▶ REQUIREMENTS: Extract each line of the items below that contains the string "width", copying those lines in their original order.

▶ TASK INPUT:

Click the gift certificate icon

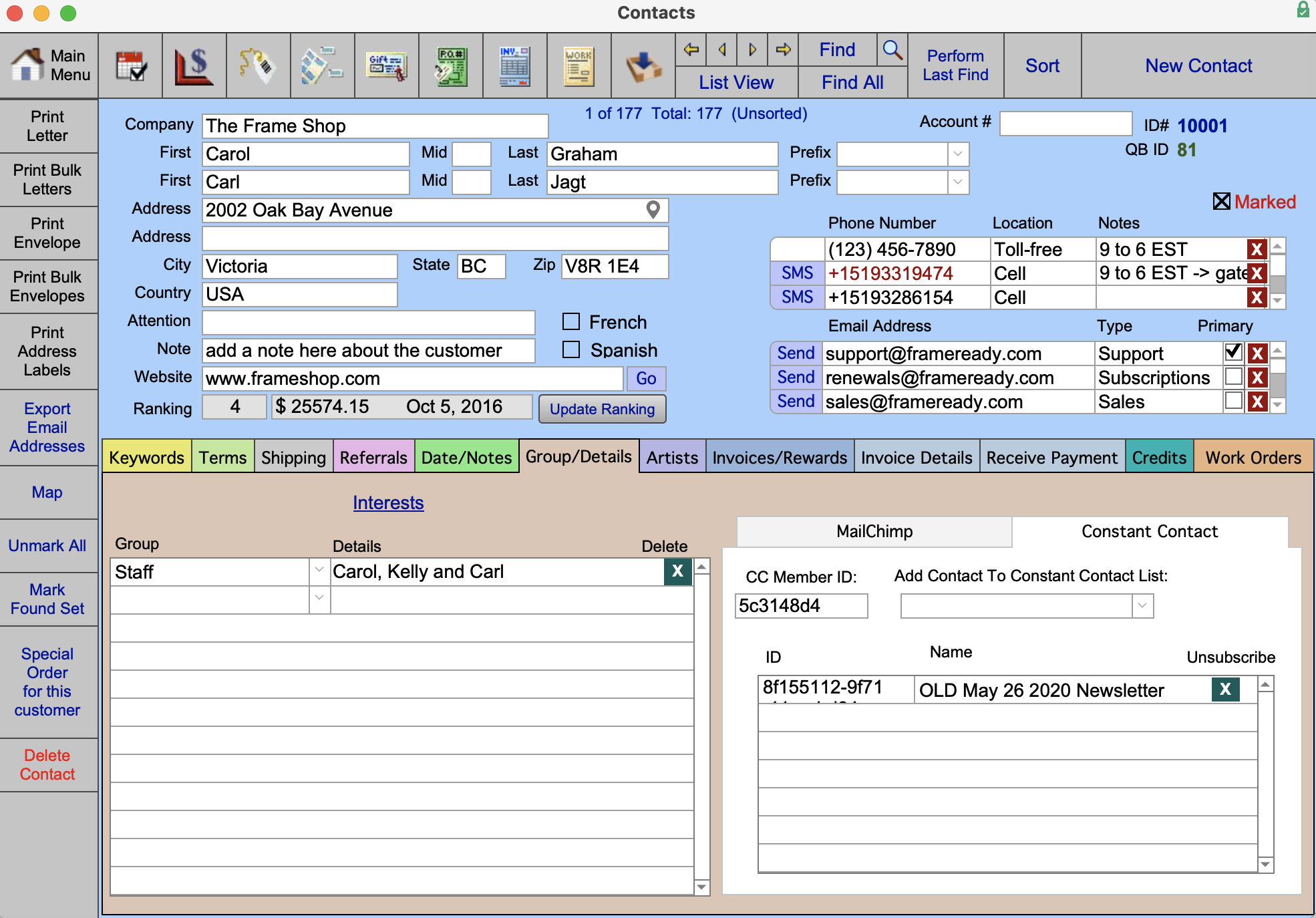coord(387,66)
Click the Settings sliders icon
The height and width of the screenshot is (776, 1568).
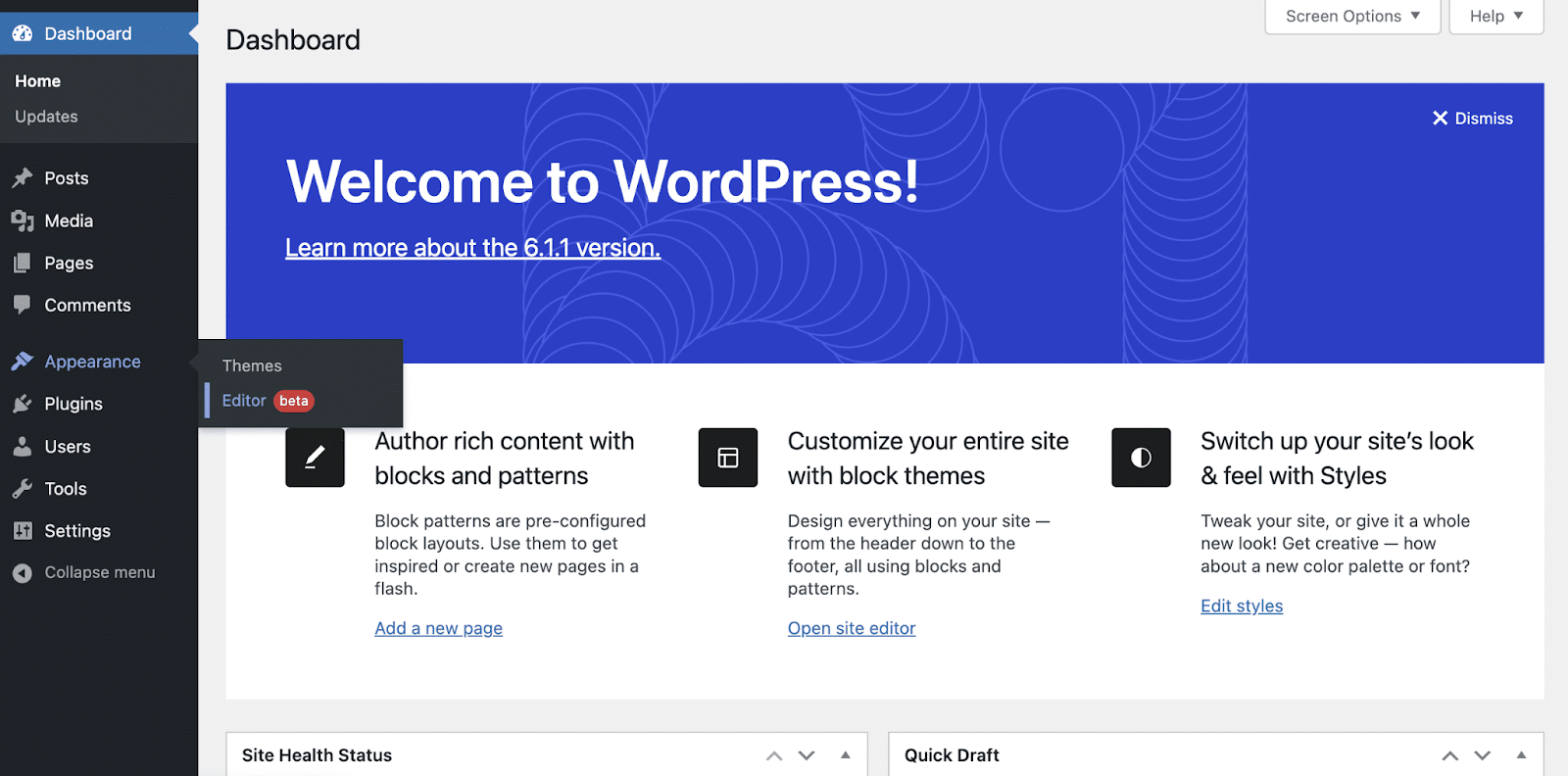point(23,531)
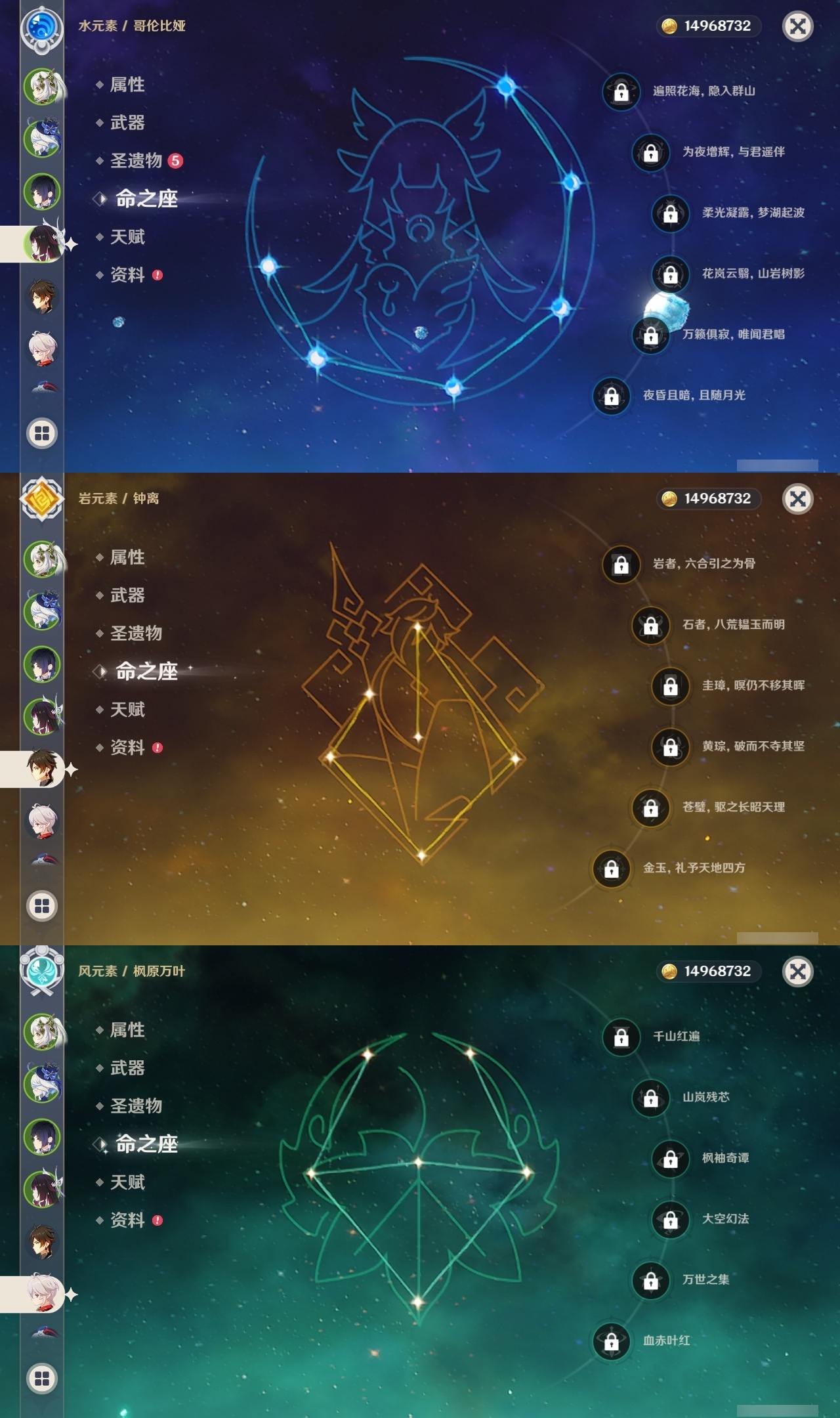
Task: Close the 枫原万叶 character screen
Action: pos(798,972)
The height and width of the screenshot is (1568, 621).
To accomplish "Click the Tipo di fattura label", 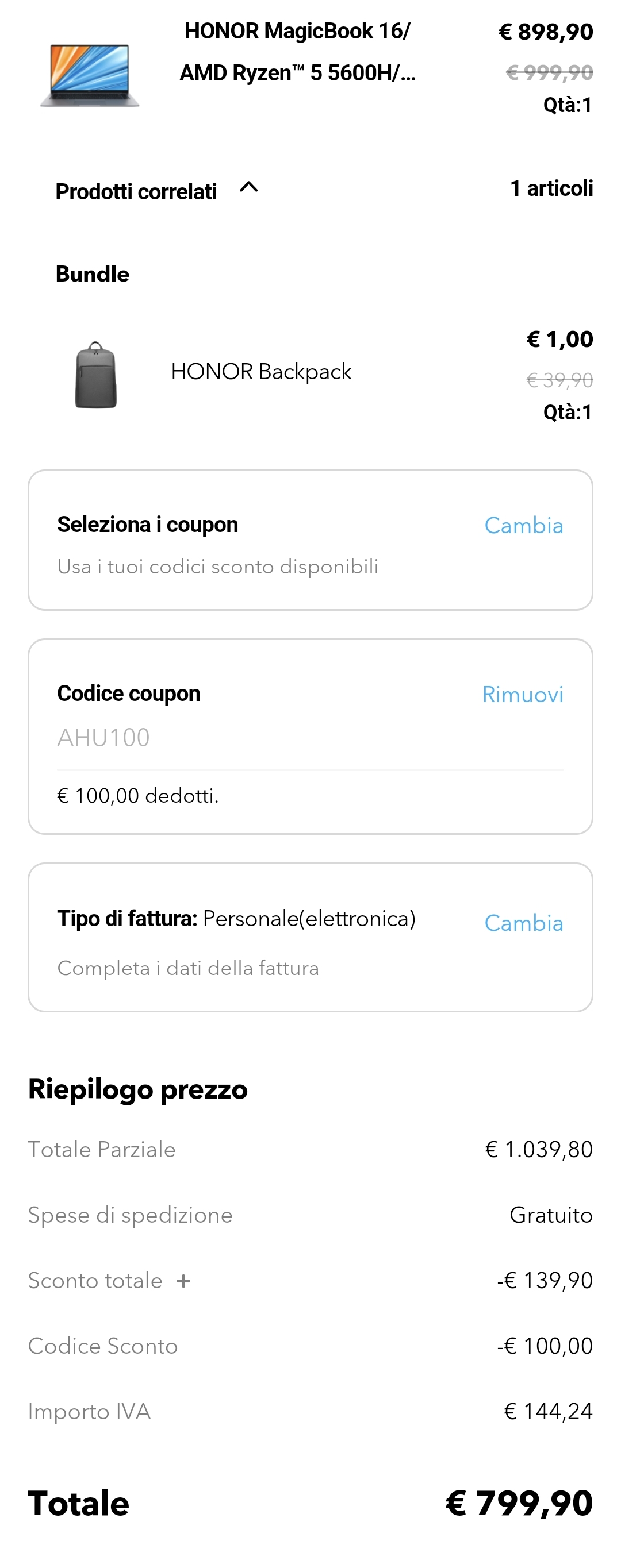I will (126, 918).
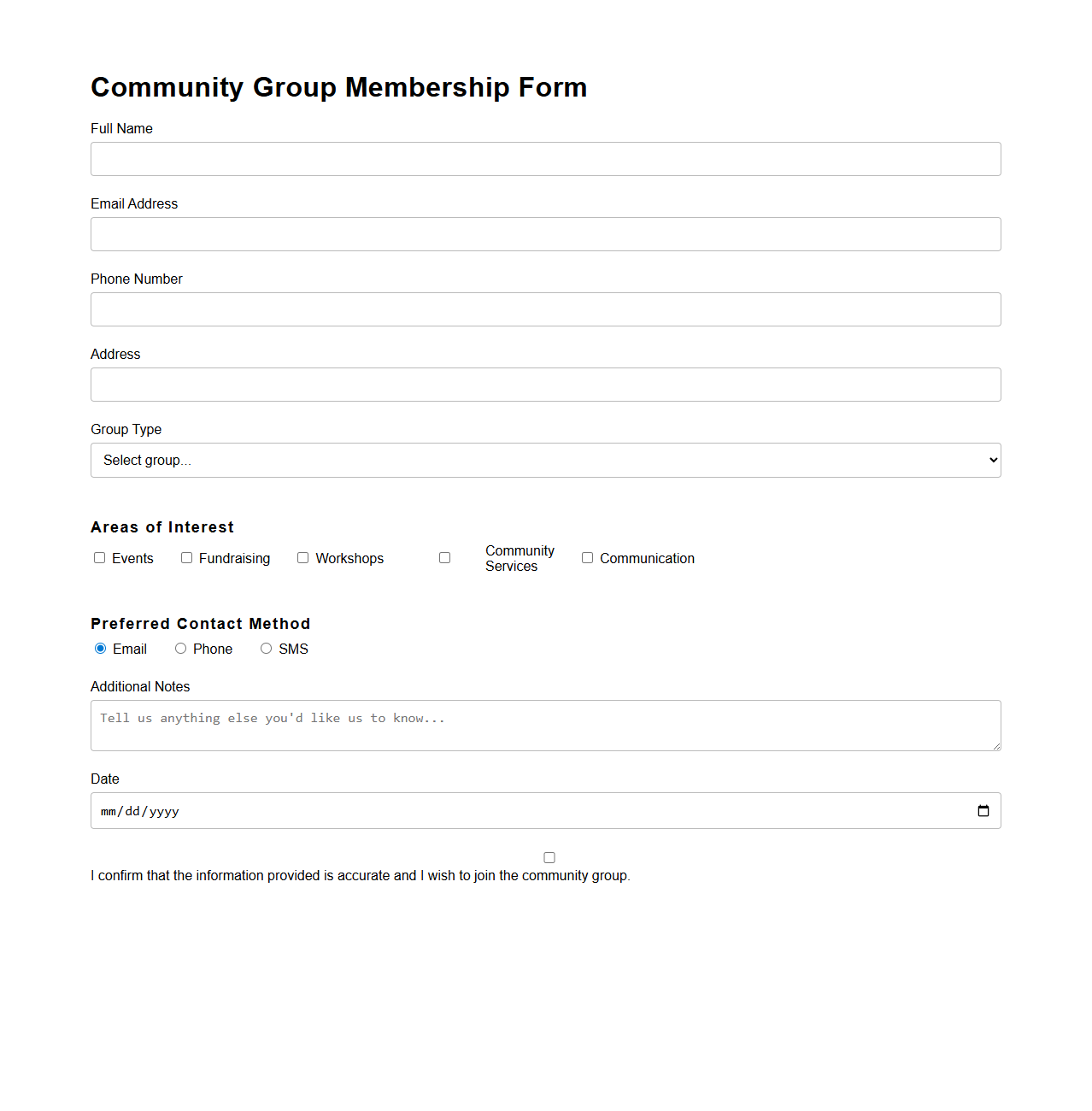
Task: Check the confirmation checkbox above the accuracy statement
Action: [549, 857]
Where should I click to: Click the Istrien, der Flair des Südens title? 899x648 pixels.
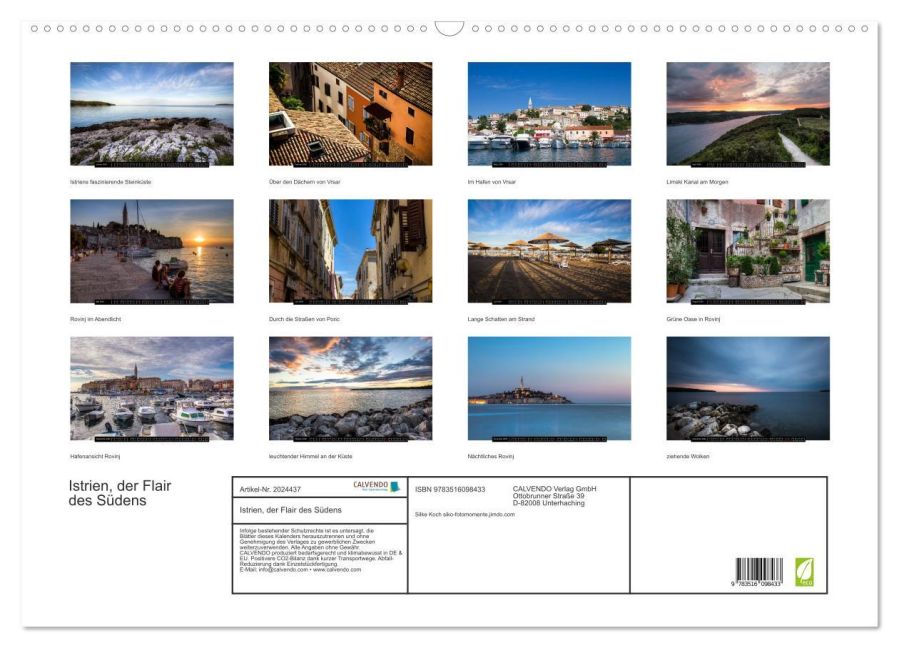coord(120,493)
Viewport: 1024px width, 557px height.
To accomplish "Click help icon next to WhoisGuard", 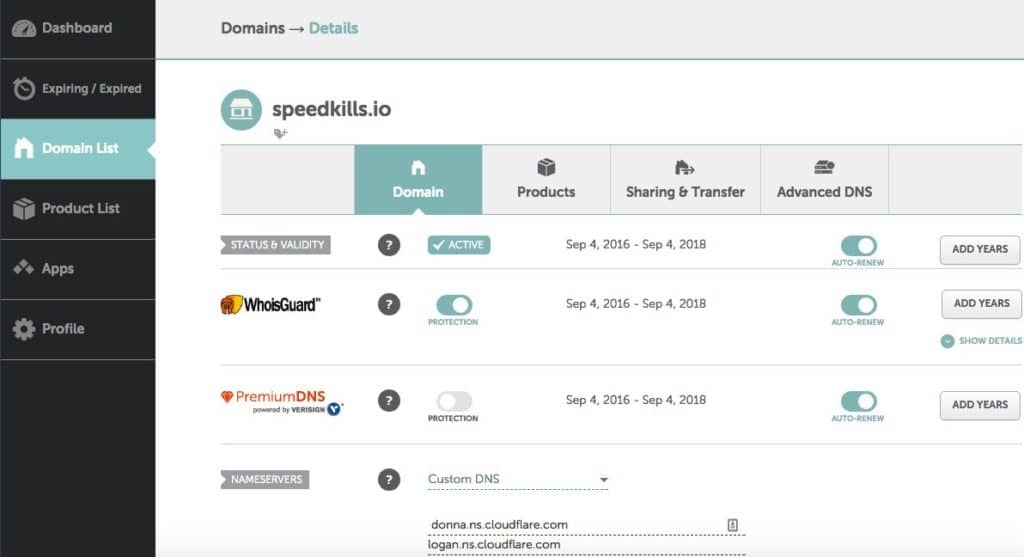I will (x=389, y=304).
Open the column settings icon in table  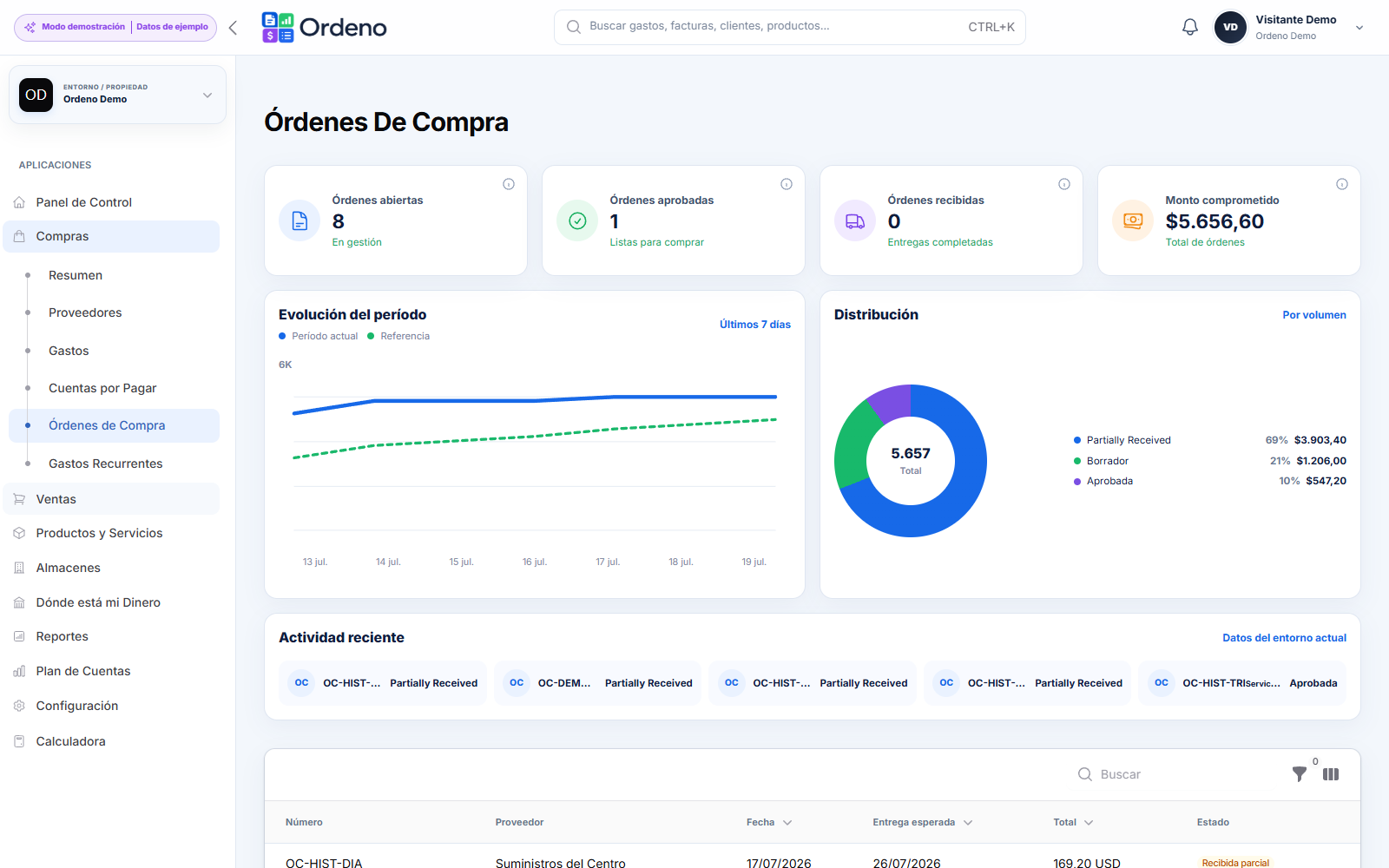click(1331, 774)
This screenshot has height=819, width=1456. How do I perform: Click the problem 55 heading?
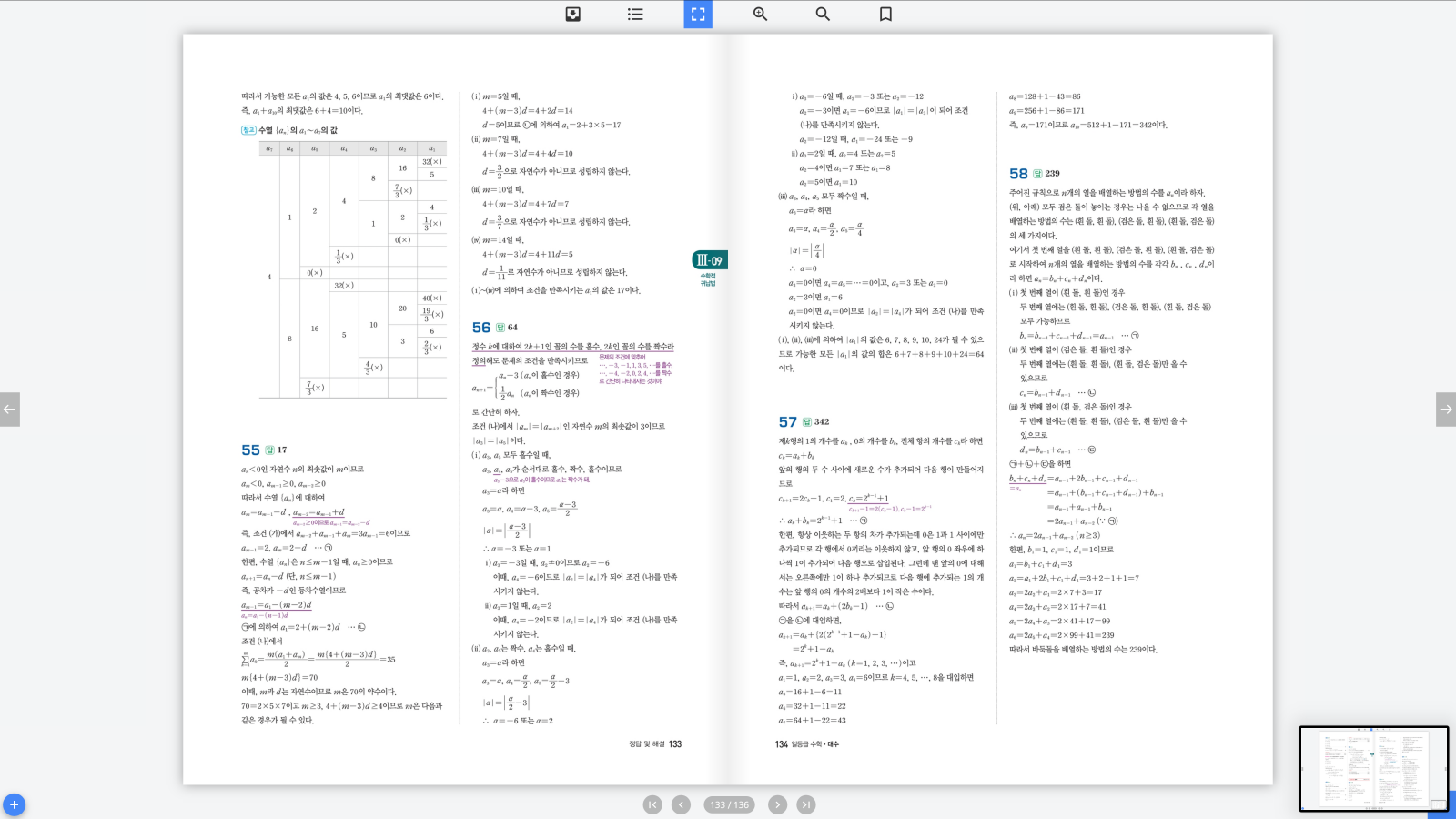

▶ RESULT FOR THIS TASK:
The height and width of the screenshot is (776, 1568).
The height and width of the screenshot is (1568, 621).
Viewport: 1024px width, 557px height.
This screenshot has height=819, width=1456. How do I perform: Click the problem 55 heading?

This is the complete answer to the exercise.